TASK REQUIREMENTS: Which lines in the listing below contain the string "timeframe"? Report every such line in full, matching case exactly.

The listing:

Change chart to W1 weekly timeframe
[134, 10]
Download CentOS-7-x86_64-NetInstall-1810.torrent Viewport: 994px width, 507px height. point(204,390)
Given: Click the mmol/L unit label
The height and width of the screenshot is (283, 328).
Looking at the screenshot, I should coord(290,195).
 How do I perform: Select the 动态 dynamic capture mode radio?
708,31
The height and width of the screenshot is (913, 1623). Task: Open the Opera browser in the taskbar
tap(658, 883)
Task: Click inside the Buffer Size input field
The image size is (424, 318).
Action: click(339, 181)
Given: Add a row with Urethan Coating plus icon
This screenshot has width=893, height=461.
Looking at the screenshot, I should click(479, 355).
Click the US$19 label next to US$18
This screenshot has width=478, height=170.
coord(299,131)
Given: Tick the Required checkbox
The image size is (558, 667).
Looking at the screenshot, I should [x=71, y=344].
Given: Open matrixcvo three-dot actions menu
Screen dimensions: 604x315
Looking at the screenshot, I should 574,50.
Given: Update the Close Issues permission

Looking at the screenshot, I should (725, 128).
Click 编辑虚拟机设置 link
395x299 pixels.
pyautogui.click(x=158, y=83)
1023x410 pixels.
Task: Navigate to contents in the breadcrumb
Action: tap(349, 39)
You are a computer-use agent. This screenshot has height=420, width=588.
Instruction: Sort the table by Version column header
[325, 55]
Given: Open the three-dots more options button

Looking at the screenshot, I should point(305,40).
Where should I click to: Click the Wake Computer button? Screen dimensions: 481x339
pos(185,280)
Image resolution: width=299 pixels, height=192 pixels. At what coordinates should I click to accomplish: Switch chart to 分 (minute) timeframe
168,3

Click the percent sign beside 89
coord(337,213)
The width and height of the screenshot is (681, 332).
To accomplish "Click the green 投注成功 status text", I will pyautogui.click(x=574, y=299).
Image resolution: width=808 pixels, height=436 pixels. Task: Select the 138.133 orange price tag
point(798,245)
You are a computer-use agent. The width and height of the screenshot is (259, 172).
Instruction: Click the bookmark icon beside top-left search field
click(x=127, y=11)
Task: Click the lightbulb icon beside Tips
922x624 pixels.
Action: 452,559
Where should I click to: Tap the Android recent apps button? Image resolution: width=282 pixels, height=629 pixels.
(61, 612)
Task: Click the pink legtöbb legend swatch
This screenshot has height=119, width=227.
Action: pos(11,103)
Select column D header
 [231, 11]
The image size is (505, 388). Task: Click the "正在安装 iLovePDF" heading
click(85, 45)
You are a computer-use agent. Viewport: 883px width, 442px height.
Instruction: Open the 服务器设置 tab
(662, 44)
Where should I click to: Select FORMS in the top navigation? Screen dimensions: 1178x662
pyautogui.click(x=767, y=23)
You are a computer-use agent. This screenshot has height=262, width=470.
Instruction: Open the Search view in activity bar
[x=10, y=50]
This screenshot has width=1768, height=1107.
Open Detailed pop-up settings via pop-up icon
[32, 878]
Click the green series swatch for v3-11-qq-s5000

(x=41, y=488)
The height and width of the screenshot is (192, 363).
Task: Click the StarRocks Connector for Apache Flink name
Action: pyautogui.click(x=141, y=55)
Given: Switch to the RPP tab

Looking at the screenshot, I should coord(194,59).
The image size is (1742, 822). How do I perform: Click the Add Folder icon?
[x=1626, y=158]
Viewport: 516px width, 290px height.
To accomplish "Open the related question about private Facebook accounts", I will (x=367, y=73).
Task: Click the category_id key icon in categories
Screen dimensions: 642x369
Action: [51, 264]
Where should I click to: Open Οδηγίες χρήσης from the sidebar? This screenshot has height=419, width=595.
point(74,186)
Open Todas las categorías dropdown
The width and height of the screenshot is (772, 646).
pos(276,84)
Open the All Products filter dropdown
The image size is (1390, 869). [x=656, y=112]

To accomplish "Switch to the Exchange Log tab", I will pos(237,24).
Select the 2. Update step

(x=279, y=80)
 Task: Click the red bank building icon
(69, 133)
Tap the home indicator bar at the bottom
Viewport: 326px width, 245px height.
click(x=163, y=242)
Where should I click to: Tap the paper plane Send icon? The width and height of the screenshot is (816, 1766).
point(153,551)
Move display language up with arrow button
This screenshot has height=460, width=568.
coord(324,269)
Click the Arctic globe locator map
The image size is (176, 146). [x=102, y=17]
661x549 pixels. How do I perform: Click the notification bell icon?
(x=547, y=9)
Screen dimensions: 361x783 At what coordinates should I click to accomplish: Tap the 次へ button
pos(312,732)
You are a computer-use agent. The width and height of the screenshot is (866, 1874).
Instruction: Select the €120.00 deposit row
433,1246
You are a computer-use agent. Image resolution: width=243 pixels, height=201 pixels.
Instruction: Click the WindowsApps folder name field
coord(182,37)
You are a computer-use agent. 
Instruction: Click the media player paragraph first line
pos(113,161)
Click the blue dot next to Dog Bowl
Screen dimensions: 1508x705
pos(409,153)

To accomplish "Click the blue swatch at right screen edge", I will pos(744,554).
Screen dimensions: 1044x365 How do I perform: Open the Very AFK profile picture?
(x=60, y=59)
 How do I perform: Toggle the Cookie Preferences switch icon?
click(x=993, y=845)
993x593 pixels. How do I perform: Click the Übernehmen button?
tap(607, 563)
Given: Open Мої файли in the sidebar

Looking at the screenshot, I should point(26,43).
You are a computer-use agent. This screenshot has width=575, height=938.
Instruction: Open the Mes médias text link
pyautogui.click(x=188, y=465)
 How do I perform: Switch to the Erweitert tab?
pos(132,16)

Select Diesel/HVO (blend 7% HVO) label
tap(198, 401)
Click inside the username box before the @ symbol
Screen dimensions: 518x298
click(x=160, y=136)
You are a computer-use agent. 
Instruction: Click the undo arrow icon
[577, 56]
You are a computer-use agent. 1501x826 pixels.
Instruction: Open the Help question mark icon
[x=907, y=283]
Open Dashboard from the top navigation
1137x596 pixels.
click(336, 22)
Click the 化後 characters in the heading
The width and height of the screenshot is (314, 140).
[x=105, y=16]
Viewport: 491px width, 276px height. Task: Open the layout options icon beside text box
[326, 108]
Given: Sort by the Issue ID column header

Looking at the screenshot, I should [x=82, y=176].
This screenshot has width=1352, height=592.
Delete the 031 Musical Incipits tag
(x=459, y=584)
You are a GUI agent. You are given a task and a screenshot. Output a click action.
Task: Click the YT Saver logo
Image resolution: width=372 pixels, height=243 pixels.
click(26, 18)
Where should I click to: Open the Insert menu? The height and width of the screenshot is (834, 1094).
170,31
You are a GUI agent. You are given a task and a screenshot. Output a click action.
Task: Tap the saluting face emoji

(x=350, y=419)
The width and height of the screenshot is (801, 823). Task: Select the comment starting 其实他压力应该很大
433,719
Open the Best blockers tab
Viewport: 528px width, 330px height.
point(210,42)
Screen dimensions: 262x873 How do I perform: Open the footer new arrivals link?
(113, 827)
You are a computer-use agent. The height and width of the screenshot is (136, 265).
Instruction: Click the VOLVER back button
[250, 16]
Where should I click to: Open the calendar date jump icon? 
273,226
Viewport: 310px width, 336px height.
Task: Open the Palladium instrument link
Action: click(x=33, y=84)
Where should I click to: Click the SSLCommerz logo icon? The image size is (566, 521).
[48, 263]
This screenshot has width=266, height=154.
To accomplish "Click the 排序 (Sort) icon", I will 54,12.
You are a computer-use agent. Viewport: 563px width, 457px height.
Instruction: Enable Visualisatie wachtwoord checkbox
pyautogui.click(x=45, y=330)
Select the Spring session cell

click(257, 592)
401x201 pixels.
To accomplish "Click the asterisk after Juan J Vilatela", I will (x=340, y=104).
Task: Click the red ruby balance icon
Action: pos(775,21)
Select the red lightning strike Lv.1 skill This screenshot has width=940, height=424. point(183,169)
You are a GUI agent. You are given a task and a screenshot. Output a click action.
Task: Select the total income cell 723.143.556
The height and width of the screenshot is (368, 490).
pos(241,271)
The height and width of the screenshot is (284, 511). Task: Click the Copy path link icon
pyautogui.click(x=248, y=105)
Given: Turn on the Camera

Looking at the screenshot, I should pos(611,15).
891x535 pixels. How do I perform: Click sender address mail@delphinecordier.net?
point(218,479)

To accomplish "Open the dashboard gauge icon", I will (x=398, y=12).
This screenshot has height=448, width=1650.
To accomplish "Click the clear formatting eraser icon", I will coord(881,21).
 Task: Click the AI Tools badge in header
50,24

ANSWER TO THIS EXERCISE:
Change chart to W1 weekly timeframe
Image resolution: width=299 pixels, height=192 pixels. At what coordinates should I click to accomplish: Switch chart to 分 (minute) timeframe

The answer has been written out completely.